THE DATA »
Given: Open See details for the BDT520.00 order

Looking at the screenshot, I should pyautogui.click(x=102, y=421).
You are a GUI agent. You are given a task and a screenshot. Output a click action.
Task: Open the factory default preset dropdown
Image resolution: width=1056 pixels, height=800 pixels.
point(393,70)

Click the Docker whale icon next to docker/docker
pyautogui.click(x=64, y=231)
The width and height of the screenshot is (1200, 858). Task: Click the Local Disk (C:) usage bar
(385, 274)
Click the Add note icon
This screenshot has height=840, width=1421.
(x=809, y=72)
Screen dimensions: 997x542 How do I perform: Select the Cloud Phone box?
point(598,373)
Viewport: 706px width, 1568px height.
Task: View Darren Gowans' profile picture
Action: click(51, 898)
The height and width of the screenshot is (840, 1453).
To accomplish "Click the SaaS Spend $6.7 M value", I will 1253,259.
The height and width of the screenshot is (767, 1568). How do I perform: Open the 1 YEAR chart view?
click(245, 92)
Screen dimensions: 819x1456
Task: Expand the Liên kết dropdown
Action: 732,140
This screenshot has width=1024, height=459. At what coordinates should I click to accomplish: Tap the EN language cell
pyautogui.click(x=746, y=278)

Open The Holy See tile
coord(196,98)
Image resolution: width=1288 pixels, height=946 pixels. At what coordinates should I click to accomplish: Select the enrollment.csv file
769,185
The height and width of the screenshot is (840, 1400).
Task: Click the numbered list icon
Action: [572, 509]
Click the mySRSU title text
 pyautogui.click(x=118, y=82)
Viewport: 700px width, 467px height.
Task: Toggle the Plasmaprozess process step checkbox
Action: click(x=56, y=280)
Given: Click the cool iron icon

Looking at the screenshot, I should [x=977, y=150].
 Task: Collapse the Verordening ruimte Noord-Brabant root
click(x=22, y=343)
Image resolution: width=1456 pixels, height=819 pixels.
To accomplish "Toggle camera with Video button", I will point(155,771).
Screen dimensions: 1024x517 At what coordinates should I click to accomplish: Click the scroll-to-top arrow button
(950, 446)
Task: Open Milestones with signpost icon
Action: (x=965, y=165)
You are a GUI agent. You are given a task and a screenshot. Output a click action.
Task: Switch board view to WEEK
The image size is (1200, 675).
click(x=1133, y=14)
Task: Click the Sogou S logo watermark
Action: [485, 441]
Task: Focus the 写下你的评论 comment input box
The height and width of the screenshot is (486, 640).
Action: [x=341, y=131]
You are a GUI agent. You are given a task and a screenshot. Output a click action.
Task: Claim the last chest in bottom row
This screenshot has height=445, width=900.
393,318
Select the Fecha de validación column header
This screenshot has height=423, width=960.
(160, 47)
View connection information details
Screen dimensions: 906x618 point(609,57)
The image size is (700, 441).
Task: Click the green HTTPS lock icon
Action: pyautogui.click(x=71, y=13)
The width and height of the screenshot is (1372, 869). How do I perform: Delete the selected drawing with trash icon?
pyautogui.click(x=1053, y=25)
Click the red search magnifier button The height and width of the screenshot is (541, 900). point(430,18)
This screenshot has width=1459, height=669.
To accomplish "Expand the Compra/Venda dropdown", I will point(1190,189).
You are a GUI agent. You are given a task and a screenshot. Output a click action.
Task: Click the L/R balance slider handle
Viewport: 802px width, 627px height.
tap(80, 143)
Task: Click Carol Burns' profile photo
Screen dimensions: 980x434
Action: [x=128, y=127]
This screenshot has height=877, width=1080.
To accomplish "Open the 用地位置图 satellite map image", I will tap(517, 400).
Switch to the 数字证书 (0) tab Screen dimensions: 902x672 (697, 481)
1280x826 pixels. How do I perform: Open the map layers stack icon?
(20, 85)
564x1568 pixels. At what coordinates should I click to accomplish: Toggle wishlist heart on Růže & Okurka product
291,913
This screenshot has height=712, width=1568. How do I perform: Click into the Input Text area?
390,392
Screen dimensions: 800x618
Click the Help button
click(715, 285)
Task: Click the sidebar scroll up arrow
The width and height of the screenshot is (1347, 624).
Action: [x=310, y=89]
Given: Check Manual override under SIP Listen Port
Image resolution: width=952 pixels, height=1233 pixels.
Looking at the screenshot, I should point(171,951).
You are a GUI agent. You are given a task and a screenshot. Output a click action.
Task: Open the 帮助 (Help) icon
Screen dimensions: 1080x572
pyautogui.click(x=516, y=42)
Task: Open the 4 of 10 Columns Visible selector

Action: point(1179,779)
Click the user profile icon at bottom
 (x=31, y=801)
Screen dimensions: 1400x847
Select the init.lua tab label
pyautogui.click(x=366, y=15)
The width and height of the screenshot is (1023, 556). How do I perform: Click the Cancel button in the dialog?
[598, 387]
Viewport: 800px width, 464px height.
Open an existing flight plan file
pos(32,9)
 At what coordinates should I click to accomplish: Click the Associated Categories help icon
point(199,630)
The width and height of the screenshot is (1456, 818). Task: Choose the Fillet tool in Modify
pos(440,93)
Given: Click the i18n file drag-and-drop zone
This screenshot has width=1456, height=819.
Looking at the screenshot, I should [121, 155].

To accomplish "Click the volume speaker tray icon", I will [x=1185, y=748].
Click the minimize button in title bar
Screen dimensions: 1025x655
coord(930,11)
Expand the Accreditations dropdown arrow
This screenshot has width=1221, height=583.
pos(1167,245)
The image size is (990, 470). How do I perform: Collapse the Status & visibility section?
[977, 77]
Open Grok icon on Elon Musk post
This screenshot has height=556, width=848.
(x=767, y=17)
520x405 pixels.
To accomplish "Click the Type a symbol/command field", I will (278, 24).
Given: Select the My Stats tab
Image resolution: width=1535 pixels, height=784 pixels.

WHAT YOU ARE ASKED TO DO »
Recast the listing above as a two-column Markdown table headed Row and Line. Give each nonblank line its own row, numbered in order, and leave out the blank lines.

SOLVED PROBLEM »
| Row | Line |
|---|---|
| 1 | Given: Open See details for the BDT520.00 order |
| 2 | Looking at the screenshot, I should pyautogui.click(x=102, y=421). |
| 3 | You are a GUI agent. You are given a task and a screenshot. Output a click action. |
| 4 | Task: Open the factory default preset dropdown |
| 5 | Image resolution: width=1056 pixels, height=800 pixels. |
| 6 | point(393,70) |
| 7 | Click the Docker whale icon next to docker/docker |
| 8 | pyautogui.click(x=64, y=231) |
| 9 | The width and height of the screenshot is (1200, 858). Task: Click the Local Disk (C:) usage bar |
| 10 | (385, 274) |
| 11 | Click the Add note icon |
| 12 | This screenshot has height=840, width=1421. |
| 13 | (x=809, y=72) |
| 14 | Screen dimensions: 997x542 How do I perform: Select the Cloud Phone box? |
| 15 | point(598,373) |
| 16 | Viewport: 706px width, 1568px height. |
| 17 | Task: View Darren Gowans' profile picture |
| 18 | Action: click(51, 898) |
| 19 | The height and width of the screenshot is (840, 1453). |
| 20 | To accomplish "Click the SaaS Spend $6.7 M value", I will 1253,259. |
| 21 | The height and width of the screenshot is (767, 1568). How do I perform: Open the 1 YEAR chart view? |
| 22 | click(245, 92) |
| 23 | Screen dimensions: 819x1456 |
| 24 | Task: Expand the Liên kết dropdown |
| 25 | Action: 732,140 |
| 26 | This screenshot has width=1024, height=459. At what coordinates should I click to accomplish: Tap the EN language cell |
| 27 | pyautogui.click(x=746, y=278) |
| 28 | Open The Holy See tile |
| 29 | coord(196,98) |
| 30 | Image resolution: width=1288 pixels, height=946 pixels. At what coordinates should I click to accomplish: Select the enrollment.csv file |
| 31 | 769,185 |
| 32 | The height and width of the screenshot is (840, 1400). |
| 33 | Task: Click the numbered list icon |
| 34 | Action: [572, 509] |
| 35 | Click the mySRSU title text |
| 36 |  pyautogui.click(x=118, y=82) |
| 37 | Viewport: 700px width, 467px height. |
| 38 | Task: Toggle the Plasmaprozess process step checkbox |
| 39 | Action: click(x=56, y=280) |
| 40 | Given: Click the cool iron icon |
| 41 | Looking at the screenshot, I should [x=977, y=150]. |
| 42 |  Task: Collapse the Verordening ruimte Noord-Brabant root |
| 43 | click(x=22, y=343) |
| 44 | Image resolution: width=1456 pixels, height=819 pixels. |
| 45 | To accomplish "Toggle camera with Video button", I will point(155,771). |
| 46 | Screen dimensions: 1024x517 At what coordinates should I click to accomplish: Click the scroll-to-top arrow button |
| 47 | (950, 446) |
| 48 | Task: Open Milestones with signpost icon |
| 49 | Action: (x=965, y=165) |
| 50 | You are a GUI agent. You are given a task and a screenshot. Output a click action. |
| 51 | Task: Switch board view to WEEK |
| 52 | The image size is (1200, 675). |
| 53 | click(x=1133, y=14) |
| 54 | Task: Click the Sogou S logo watermark |
| 55 | Action: [485, 441] |
| 56 | Task: Focus the 写下你的评论 comment input box |
| 57 | The height and width of the screenshot is (486, 640). |
| 58 | Action: [x=341, y=131] |
| 59 | You are a GUI agent. You are given a task and a screenshot. Output a click action. |
| 60 | Task: Claim the last chest in bottom row |
| 61 | This screenshot has height=445, width=900. |
| 62 | 393,318 |
| 63 | Select the Fecha de validación column header |
| 64 | This screenshot has height=423, width=960. |
| 65 | (160, 47) |
| 66 | View connection information details |
| 67 | Screen dimensions: 906x618 point(609,57) |
| 68 | The image size is (700, 441). |
| 69 | Task: Click the green HTTPS lock icon |
| 70 | Action: pyautogui.click(x=71, y=13) |
| 71 | The width and height of the screenshot is (1372, 869). How do I perform: Delete the selected drawing with trash icon? |
| 72 | pyautogui.click(x=1053, y=25) |
| 73 | Click the red search magnifier button The height and width of the screenshot is (541, 900). point(430,18) |
| 74 | This screenshot has width=1459, height=669. |
| 75 | To accomplish "Expand the Compra/Venda dropdown", I will point(1190,189). |
| 76 | You are a GUI agent. You are given a task and a screenshot. Output a click action. |
| 77 | Task: Click the L/R balance slider handle |
| 78 | Viewport: 802px width, 627px height. |
| 79 | tap(80, 143) |
| 80 | Task: Click Carol Burns' profile photo |
| 81 | Screen dimensions: 980x434 |
| 82 | Action: [x=128, y=127] |
| 83 | This screenshot has height=877, width=1080. |
| 84 | To accomplish "Open the 用地位置图 satellite map image", I will tap(517, 400). |
| 85 | Switch to the 数字证书 (0) tab Screen dimensions: 902x672 (697, 481) |
| 86 | 1280x826 pixels. How do I perform: Open the map layers stack icon? |
| 87 | (20, 85) |
| 88 | 564x1568 pixels. At what coordinates should I click to accomplish: Toggle wishlist heart on Růže & Okurka product |
| 89 | 291,913 |
| 90 | This screenshot has height=712, width=1568. How do I perform: Click into the Input Text area? |
| 91 | 390,392 |
| 92 | Screen dimensions: 800x618 |
| 93 | Click the Help button |
| 94 | click(715, 285) |
| 95 | Task: Click the sidebar scroll up arrow |
| 96 | The width and height of the screenshot is (1347, 624). |
| 97 | Action: [x=310, y=89] |
| 98 | Given: Check Manual override under SIP Listen Port |
| 99 | Image resolution: width=952 pixels, height=1233 pixels. |
| 100 | Looking at the screenshot, I should point(171,951). |
| 101 | You are a GUI agent. You are given a task and a screenshot. Output a click action. |
| 102 | Task: Open the 帮助 (Help) icon |
| 103 | Screen dimensions: 1080x572 |
| 104 | pyautogui.click(x=516, y=42) |
| 105 | Task: Open the 4 of 10 Columns Visible selector |
| 106 | Action: point(1179,779) |
| 107 | Click the user profile icon at bottom |
| 108 |  (x=31, y=801) |
| 109 | Screen dimensions: 1400x847 |
| 110 | Select the init.lua tab label |
| 111 | pyautogui.click(x=366, y=15) |
| 112 | The width and height of the screenshot is (1023, 556). How do I perform: Click the Cancel button in the dialog? |
| 113 | [598, 387] |
| 114 | Viewport: 800px width, 464px height. |
| 115 | Open an existing flight plan file |
| 116 | pos(32,9) |
| 117 |  At what coordinates should I click to accomplish: Click the Associated Categories help icon |
| 118 | point(199,630) |
| 119 | The width and height of the screenshot is (1456, 818). Task: Choose the Fillet tool in Modify |
| 120 | pos(440,93) |
| 121 | Given: Click the i18n file drag-and-drop zone |
| 122 | This screenshot has width=1456, height=819. |
| 123 | Looking at the screenshot, I should [121, 155]. |
| 124 | To accomplish "Click the volume speaker tray icon", I will [x=1185, y=748]. |
| 125 | Click the minimize button in title bar |
| 126 | Screen dimensions: 1025x655 |
| 127 | coord(930,11) |
| 128 | Expand the Accreditations dropdown arrow |
| 129 | This screenshot has width=1221, height=583. |
| 130 | pos(1167,245) |
| 131 | The image size is (990, 470). How do I perform: Collapse the Status & visibility section? |
| 132 | [977, 77] |
| 133 | Open Grok icon on Elon Musk post |
| 134 | This screenshot has height=556, width=848. |
| 135 | (x=767, y=17) |
| 136 | 520x405 pixels. |
| 137 | To accomplish "Click the Type a symbol/command field", I will (278, 24). |
| 138 | Given: Select the My Stats tab |
| 139 | Image resolution: width=1535 pixels, height=784 pixels. |